Although uncultivated shrubs or plants may grow wild on a piece of land, as a general rule they are still considered products of agricultural land, as bakawan firewood, which comes from the plant of the same name that grows in mangrove swamps or other marshy land only through man’s labor and care. Therefore the cultivation of firewood is like that of the other products of a more or less cultivated soil, and it is unjust to compare bakawan firewood with that derived from the trunks or branches of trees of the forests or the plains, a genuine forest products because such trunks or branches are utilized by man without having either planted or taken care of the tree, or having spent more time and labor than its gathering required-just the contrary to bakawan firewood which is produced from a shrub not found in the woods or on the plains, but in mangrove swamps.

It is, then, unquestionable that bakawan firewood is all agricultural product, differing from other kinds of firewood obtained from forest trees, because the bakawan plant grows only on lands, subject to overflow, which require clearing and care by workers skilled in agricultural pursuits in order that it may thrive. It is also to be noted that up to the present time mangrove swamps have been found suitable for no other useful crop.

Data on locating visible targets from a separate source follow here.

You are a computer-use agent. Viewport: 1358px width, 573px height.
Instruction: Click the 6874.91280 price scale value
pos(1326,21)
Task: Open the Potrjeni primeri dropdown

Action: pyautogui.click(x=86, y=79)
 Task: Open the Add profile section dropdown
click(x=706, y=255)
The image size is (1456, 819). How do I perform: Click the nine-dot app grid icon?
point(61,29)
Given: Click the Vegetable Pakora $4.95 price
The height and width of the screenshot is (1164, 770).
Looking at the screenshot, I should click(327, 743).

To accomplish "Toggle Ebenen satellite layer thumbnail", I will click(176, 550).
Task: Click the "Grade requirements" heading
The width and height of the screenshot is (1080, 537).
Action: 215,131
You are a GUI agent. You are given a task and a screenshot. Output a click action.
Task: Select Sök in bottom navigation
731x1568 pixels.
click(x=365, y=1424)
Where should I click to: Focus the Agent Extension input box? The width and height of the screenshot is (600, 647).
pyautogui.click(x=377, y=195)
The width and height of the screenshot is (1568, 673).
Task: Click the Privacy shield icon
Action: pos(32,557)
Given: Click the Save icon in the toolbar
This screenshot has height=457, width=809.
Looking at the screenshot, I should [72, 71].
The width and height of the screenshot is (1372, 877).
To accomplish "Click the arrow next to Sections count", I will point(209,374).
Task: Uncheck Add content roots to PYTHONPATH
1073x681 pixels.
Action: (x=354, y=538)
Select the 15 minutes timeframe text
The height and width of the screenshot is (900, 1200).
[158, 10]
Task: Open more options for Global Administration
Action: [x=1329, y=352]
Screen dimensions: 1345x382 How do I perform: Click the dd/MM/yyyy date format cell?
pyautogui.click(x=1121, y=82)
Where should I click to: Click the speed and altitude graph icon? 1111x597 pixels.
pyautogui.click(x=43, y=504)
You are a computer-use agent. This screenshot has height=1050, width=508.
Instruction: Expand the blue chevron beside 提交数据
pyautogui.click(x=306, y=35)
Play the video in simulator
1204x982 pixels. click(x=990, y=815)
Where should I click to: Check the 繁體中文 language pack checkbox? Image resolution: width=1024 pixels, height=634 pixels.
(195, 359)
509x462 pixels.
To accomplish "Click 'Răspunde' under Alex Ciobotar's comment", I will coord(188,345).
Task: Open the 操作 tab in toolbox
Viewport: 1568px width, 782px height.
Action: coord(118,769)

The conclusion having been reached that mangrove swamps are neither mineral nor forest land, and that bakawan firewood is an agricultural product of this kind of land, it is superfluous to say that the person who plants and gathers same must be considered an agriculturist; nor is it necessary that the plaintiff should personally have planted the said bakawan shrubs and cut them into firewood, in order to be classed as an agriculturist. It is sufficient that the workmen of the plaintiff, the owner of the land from which the material for this firewood was taken, should have performed the work on his account and in his name, in order that he be exempt from the payment of any tax, in accord-ance with the provision contained- in subsection (a) of section 142 of Act No. 1189, which exempts agriculturists from the payment of the taxes levied on the products harvested on their land and sold by them. Consequently the Collector of Internal Revenue should return to the plaintiff the sum collected, P29.85.

For the foregoing reasons, whereby the errors assigned to the judgment appealed from are deemed to have been refuted, the said judgment should be, as it is hereby, affirmed, without special finding as to costs. So ordered.

Arellano, C.J., Johnson, Carson, Trent and Araullo, JJ., concur.